US President Joe Biden, a proud Irish-American, arrived in Dublin on Thursday for a three-day tour of Ireland, where he met the country’s president and prime minister before delivering an address to parliament and a banquet at Dublin Castle.
Biden’s focus on one of his longest foreign trips as president shifted to celebrating his heritage from peace in Northern Ireland, where he urged political leaders to restore their power-sharing government with the promise of significant US investment on Wednesday.
Later, he took a lighter trip to Louth, Ireland, where his great-great-grandfather Owen Finnegan immigrated to the United States in 1849. On Friday, he will visit relatives from his other side of the family in County Mayo.
When asked how it felt to “be home,” Biden told journalists after meeting Irish President Michael D. Higgins, “It feels great.”
“I know it sounds ridiculous, but there are so many Irish Americans, like my relatives, who came to America in 1844, ’45, and ’46 and have never returned.”
While visiting fellow octogenarian Higgins’ “incredible” home, Biden joked that he did not want to return to Washington.

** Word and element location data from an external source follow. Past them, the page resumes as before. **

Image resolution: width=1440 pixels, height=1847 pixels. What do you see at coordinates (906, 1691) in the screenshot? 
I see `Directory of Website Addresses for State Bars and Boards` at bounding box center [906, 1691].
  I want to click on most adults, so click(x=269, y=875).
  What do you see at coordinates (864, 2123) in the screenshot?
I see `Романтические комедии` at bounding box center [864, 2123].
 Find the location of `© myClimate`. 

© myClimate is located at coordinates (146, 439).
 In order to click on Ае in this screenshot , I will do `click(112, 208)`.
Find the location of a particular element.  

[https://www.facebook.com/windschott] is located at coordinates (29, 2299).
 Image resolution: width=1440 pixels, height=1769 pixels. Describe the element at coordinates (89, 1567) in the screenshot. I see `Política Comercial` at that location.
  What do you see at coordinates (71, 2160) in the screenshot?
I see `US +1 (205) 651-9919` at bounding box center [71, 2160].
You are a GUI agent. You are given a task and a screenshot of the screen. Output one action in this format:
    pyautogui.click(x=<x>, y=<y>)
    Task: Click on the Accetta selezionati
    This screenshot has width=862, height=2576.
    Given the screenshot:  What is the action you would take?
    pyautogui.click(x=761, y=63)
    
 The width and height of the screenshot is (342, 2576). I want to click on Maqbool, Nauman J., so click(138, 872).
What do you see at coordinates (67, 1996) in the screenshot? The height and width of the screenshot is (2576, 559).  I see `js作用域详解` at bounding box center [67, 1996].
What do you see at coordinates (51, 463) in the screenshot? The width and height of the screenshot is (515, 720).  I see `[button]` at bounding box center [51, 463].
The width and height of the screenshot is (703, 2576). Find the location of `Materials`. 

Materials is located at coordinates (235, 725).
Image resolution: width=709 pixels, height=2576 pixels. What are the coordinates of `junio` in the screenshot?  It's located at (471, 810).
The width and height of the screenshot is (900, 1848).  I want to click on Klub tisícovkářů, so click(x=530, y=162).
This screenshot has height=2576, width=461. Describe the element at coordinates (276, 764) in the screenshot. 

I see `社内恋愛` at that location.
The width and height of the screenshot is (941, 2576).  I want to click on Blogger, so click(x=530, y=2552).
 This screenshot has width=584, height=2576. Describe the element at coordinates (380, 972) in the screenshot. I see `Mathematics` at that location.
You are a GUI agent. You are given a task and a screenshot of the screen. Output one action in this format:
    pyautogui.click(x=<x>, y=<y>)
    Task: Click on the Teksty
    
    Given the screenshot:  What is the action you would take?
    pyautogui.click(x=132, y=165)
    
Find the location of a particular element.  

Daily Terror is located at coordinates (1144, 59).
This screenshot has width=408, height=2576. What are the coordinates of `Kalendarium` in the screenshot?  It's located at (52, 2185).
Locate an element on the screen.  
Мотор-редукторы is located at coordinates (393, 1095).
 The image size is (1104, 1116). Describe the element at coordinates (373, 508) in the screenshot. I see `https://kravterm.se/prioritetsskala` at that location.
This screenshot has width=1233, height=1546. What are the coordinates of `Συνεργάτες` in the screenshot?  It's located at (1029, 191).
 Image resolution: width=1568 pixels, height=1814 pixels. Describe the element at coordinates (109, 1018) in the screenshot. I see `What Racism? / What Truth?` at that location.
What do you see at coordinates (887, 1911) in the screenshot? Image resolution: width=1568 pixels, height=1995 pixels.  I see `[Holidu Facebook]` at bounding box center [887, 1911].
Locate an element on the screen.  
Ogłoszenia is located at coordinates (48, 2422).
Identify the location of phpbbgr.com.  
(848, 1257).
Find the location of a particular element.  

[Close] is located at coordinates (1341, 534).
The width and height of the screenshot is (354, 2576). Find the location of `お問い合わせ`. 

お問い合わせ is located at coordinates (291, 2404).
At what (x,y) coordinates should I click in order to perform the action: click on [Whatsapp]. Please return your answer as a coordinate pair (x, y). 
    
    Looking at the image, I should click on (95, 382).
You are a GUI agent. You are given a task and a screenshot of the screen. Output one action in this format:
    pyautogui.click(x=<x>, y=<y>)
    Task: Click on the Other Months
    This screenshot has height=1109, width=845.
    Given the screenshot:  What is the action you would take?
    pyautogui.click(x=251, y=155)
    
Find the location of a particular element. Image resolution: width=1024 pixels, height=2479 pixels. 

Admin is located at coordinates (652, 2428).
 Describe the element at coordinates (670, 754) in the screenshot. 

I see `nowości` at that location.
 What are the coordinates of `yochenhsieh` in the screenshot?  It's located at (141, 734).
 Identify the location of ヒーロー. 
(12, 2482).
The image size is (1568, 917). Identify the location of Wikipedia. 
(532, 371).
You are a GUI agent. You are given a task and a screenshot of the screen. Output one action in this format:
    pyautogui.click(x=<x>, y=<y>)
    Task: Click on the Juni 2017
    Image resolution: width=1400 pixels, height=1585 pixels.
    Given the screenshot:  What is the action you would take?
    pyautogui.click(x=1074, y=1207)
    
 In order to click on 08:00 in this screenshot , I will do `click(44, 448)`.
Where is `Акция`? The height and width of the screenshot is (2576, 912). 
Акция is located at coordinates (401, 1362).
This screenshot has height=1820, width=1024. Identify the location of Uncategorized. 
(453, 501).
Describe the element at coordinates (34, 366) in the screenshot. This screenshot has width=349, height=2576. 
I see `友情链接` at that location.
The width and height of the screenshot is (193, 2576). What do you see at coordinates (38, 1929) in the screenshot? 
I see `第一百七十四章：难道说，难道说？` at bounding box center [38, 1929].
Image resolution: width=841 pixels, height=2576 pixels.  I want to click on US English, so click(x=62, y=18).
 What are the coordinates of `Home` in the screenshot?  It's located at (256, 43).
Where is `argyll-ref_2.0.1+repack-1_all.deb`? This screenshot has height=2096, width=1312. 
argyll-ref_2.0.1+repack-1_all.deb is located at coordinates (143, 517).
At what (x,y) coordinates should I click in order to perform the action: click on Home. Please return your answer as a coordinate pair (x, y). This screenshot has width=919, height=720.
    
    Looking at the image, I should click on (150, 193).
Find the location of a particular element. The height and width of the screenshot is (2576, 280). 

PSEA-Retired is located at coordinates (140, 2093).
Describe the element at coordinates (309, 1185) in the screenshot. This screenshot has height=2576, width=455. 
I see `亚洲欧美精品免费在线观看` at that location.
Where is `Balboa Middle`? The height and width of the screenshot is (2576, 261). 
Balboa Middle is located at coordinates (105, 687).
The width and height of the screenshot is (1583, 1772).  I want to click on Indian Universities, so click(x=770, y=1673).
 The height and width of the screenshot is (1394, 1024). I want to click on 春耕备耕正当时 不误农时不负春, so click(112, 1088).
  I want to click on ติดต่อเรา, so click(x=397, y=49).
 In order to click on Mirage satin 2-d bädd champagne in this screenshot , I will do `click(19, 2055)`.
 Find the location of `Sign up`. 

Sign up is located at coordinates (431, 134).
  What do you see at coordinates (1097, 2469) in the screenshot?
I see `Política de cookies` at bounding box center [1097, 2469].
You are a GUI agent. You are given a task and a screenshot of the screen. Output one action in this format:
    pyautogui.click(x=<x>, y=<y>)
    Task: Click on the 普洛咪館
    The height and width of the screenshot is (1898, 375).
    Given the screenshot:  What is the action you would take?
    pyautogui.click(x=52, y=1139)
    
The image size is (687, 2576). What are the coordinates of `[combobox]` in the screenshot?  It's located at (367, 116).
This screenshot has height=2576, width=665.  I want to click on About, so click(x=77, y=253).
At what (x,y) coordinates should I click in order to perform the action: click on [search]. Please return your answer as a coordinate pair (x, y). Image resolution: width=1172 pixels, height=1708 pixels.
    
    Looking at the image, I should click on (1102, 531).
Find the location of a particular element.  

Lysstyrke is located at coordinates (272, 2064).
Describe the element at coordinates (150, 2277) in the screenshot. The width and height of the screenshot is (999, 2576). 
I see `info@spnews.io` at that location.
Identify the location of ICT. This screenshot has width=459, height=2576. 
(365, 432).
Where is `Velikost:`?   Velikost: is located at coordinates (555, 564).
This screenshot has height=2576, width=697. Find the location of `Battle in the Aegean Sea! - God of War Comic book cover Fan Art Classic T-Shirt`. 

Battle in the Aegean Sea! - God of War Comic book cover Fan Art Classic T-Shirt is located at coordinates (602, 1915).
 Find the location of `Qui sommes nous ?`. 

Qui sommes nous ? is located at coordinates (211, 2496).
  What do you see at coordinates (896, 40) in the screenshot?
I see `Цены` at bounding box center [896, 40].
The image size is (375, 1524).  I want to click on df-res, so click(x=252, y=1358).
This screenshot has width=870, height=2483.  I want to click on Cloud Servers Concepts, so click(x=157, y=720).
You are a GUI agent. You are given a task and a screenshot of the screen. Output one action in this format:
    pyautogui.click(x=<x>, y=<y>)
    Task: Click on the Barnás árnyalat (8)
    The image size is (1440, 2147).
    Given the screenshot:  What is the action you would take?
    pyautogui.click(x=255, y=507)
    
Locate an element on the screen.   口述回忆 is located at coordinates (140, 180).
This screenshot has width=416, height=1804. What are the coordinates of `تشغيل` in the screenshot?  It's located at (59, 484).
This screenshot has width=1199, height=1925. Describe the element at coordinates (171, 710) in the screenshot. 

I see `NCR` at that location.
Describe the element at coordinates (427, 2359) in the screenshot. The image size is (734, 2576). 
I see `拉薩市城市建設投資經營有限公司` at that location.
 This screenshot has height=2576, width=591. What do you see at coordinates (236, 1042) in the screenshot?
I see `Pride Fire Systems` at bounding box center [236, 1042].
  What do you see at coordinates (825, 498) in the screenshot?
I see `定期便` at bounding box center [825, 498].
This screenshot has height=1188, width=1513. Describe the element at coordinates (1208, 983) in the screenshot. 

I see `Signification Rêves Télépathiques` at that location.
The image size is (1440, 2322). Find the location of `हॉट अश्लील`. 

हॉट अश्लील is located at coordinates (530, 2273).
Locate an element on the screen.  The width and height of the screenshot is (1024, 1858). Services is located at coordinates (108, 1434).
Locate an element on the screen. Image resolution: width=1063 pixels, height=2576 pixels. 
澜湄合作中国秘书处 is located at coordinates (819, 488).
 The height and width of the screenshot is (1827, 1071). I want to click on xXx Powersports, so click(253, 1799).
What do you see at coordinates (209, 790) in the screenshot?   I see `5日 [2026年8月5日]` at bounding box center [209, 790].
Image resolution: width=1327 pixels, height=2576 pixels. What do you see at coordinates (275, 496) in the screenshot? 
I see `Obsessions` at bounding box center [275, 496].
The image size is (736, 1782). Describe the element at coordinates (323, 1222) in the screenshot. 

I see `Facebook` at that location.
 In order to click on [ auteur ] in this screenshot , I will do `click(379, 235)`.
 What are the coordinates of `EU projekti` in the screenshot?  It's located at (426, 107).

Higgins previously hosted then-Vice President Biden in 2016 and 2017 at Aras an Uachtarain in Dublin’s Phoenix Park.
When signing the visitors’ book, Biden quoted the Irish proverb “Your feet will bring you where your heart is,” and wrote that it was an honor to return to the home of his ancestors to celebrate everything that binds Ireland and the United States.
In addition to planting an oak tree in the presidential garden and watching a demonstration of Gaelic sports after meeting Prime Minister Leo Varadkar, Biden provided plenty of images back home ahead of his planned re-election campaign in 2024.
Biden, who will be accompanied by his son Hunter, sister Valerie, and U.S. Secretary of State Antony Blinken for some of his Dublin engagements, will be the guest of honor at a banquet at St Patrick’s Hall in Dublin Castle on Thursday evening, an honor previously bestowed upon Queen Elizabeth II and U.S. President John F. Kennedy.
He will become the fourth US president to address a joint session of the Irish parliament, following John F. Kennedy in 1963, Ronald Reagan in 1984, and Bill Clinton in 1995.
On Friday, he returns to County Mayo on Ireland’s west coast to meet relatives from another branch of his family, great-great-great-grandfather Edward Blewitt. To round out his tour, he will pay a visit to the Catholic shrine in Knock and deliver a public address in the town of Ballina.